[Stored data]
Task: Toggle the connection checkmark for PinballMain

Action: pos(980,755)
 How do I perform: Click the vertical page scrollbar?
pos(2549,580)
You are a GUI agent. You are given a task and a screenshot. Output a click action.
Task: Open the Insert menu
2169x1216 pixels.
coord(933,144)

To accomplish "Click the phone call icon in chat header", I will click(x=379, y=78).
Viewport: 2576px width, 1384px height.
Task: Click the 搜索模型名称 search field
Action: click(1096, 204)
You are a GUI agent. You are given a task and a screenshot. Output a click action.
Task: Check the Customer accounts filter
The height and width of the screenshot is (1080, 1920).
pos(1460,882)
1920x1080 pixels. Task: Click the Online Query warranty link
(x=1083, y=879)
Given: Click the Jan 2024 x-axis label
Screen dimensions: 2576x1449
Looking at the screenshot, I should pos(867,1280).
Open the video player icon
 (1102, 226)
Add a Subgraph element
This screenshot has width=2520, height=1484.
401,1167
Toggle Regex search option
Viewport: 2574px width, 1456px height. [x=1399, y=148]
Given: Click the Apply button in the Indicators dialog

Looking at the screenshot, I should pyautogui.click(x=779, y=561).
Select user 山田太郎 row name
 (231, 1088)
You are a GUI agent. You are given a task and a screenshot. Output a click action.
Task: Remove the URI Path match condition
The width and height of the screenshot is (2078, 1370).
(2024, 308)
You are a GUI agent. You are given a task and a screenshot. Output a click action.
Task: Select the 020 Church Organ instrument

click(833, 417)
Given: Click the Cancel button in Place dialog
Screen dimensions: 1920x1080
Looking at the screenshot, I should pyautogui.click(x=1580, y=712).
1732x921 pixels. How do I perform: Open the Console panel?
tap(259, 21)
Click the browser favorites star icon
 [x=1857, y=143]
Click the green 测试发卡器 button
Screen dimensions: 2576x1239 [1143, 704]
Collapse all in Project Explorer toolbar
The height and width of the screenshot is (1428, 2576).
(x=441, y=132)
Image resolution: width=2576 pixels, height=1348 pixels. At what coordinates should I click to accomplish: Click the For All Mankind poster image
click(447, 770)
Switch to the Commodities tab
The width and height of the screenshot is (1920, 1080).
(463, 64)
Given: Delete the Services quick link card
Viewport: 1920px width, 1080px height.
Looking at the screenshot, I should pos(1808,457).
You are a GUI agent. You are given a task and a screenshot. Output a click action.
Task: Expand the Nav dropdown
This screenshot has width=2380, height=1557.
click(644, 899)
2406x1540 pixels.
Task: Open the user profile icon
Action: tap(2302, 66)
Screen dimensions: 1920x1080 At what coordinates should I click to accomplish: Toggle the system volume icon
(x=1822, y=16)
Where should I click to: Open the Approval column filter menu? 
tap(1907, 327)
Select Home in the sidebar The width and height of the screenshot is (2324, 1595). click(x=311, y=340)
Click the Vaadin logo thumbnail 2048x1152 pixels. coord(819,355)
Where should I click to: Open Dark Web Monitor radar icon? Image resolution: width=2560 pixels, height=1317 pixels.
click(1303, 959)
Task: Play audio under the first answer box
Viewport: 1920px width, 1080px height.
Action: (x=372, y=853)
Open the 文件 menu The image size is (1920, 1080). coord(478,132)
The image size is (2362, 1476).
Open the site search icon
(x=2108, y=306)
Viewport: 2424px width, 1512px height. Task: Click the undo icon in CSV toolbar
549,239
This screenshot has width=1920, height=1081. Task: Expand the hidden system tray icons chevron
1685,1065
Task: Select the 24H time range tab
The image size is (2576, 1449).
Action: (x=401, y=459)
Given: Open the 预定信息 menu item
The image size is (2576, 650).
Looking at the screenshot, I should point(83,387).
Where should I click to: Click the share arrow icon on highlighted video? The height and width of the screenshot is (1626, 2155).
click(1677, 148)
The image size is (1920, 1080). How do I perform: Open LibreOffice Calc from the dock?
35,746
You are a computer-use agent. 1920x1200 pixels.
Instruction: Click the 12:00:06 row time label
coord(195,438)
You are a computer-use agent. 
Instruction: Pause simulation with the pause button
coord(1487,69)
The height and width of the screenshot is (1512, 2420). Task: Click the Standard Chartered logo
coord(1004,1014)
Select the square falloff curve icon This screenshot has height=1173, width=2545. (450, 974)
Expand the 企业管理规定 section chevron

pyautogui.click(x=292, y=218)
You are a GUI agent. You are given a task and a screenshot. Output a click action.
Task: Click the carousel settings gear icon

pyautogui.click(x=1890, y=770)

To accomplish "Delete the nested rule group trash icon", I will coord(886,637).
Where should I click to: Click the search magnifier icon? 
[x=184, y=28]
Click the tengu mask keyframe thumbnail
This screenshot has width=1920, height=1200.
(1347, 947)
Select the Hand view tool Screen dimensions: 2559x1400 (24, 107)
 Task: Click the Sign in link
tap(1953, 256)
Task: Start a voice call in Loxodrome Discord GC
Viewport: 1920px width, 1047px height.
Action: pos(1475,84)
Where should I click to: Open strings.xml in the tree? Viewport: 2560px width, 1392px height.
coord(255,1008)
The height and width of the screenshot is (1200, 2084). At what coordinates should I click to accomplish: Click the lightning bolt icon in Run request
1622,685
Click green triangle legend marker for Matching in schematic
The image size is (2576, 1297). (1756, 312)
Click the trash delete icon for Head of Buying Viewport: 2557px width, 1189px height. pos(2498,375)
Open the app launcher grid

Task statement
Print again the lines of the entries above that fall between the line holding "Select Home in" and the line holding "Task: Play audio under the first answer box", inclusive, exactly as they stand.

Written answer
Select Home in the sidebar The width and height of the screenshot is (2324, 1595). click(x=311, y=340)
Click the Vaadin logo thumbnail 2048x1152 pixels. coord(819,355)
Where should I click to: Open Dark Web Monitor radar icon? Image resolution: width=2560 pixels, height=1317 pixels.
click(1303, 959)
Task: Play audio under the first answer box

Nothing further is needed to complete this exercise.